For example, some people have strong negative associations with debt, especially if they’ve encountered problems with debt or seen parents struggle with debt. As a result, they may insist on paying off any outstanding loans and mortgages in retirement, even when that’s not the best strategy. Depending on the situation, paying off these debts may be a mistake that limits your options.

People also tend to make poor investment decisions when it concerns their family and children. Many parents feel they should liquidate investments because they love their children and want to pay for them to attend the best college possible, regardless of its impact on their retirement planning.

When it comes to retirement investing, you can’t expect quality results from a quick-fix approach. It’s an ongoing process, and getting unbiased, professional advice is important in avoiding emotional decisions and achieving your financial goals. 

Here are seven tips for successful retirement investing: 

1) Assess your cash flow at least once a month: Everyone says they keep tabs on their monthly expenses, but if you dig a little deeper, relatively few actually understand where their money is going. That uncertainty leads to unnecessary anxiety and stress.

Action Step: Set aside time to track your cash flow (income and expenses) so that you know how much of your money is going to expenses and how much is going toward improving your net worth.

2) Track your net worth — and where it’s invested: When people calculate their net worth, they’re often surprised to find it’s much higher or lower than they expected. But it’s also important to know where that net worth resides. A retirement plan is an investment, as are insurance policies with cash value. If you have a second house you use as a personal asset, you may think of it as an investment, but it’s probably more of an expense.

Action Step: Create a personal balance sheet that tracks the amount and nature of your net worth.

3) Avoid paying interest on debts that do not have an associated investment return: Credit cards, personal loans and car loans are examples of debts that don’t produce an investment return.

Action Step: Spend time with your lender to make sure you understand the interest, and look at refinancing options.

4) Make sure your overall investment allocation is balanced and aligned with your risk level: Many people don’t realize that they are not properly allocated. Before you move funds, obtain a second and third opinion.

Action Step: Request a portfolio evaluation from a qualified professional.

5) Use properly diversified investments to spread investment risk: Many people know that it’s important to diversify investments, but don’t realize that owning a variety of mutual funds is no guarantee of a diversified portfolio. They don’t take the time to evaluate all of the investments that make up each mutual fund.

For example, if you owned 10 different mutual funds, and each of these funds includes 2 percent of Apple stock, your overall portfolio would have a much larger position with Apple than you might think. If an individual investment is overrepresented and the company runs into problems, it could have a much greater impact on their portfolio than anticipated.

Action Step: Obtain an overlap report between mutual funds to look inside all of the funds and overlap for particular securities.
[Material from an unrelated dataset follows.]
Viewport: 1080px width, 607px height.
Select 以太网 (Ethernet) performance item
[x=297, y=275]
6) Take time to become an informed retirement investor: There’s no need to try to become your own financial expert, but there’s a real advantage to arming yourself with basic knowledge about retirement planning. As an informed buyer, you’ll be better prepared to choose financial advisors and communicate your preferences and goals to them. 
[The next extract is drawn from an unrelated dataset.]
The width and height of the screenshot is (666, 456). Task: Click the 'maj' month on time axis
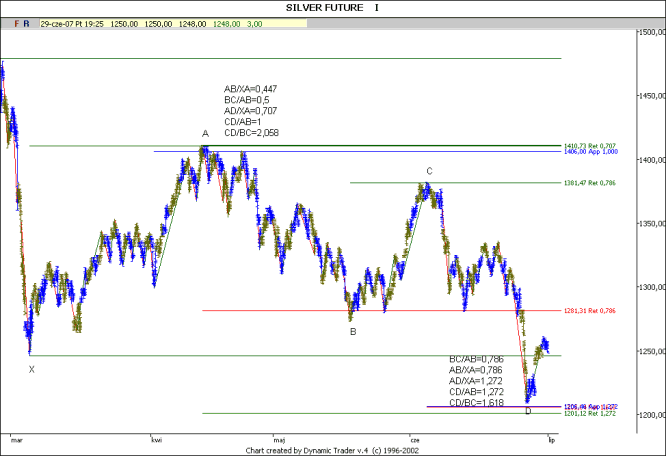tap(279, 438)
Action Step: Begin to familiarize yourself with the easy-to-use financial tools and informational guides offered on our resources page.
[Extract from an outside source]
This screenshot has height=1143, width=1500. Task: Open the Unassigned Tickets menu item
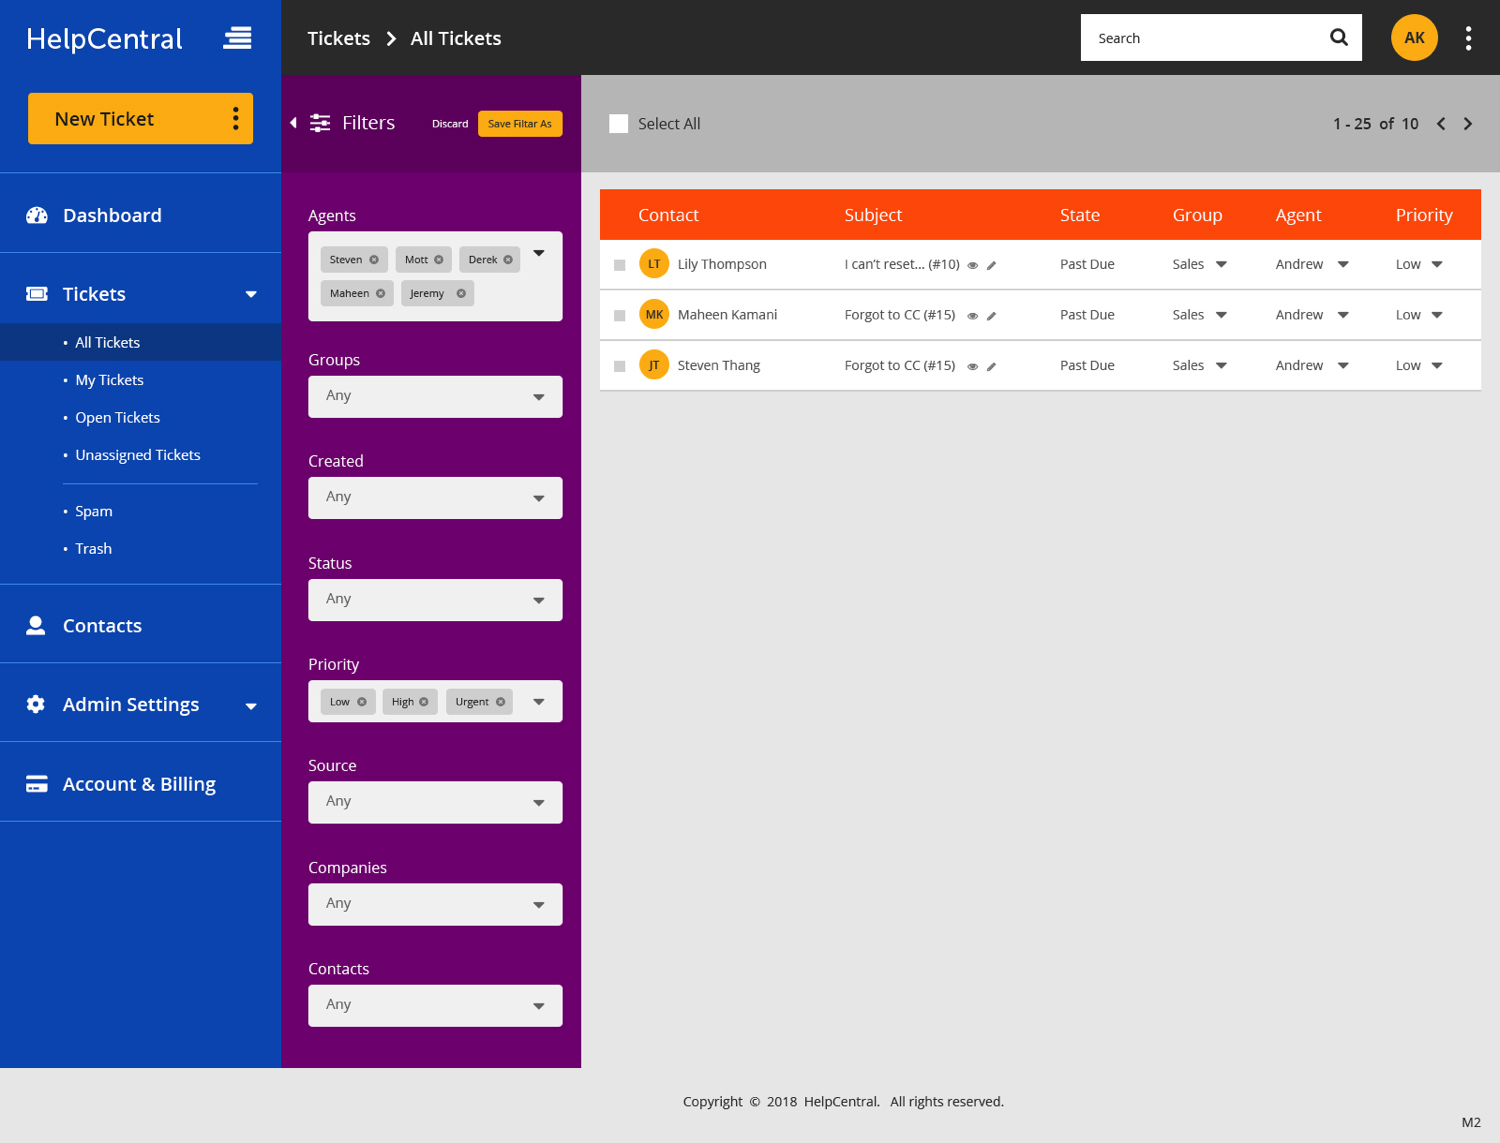point(137,455)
7) Assemble a team of professionals to help you with financial matters: Some people have a bad experience due to poor financial advice and fall into the trap of trying to be a “do-it-yourself” investor. This often increases the risk of mistakes that jeopardize their retirement. Instead, focus on getting the right success team working for you — a personal advisory board that’s prepared to guide you to retirement and beyond.

Action Step: Start speaking with qualified financial professionals, taking advantage of initial free advice and opinions.

While it’s never too early or too late to start planning for retirement, in general, the sooner you start, the better the outcome. Applying these seven strategies and taking the initial action steps is a great way to avoid poor investment decisions based on emotions and truly take charge of your financial future.

Worried about outliving your money? Request a free, 30-minute consultation with Richard Brothers and start planning for retirement.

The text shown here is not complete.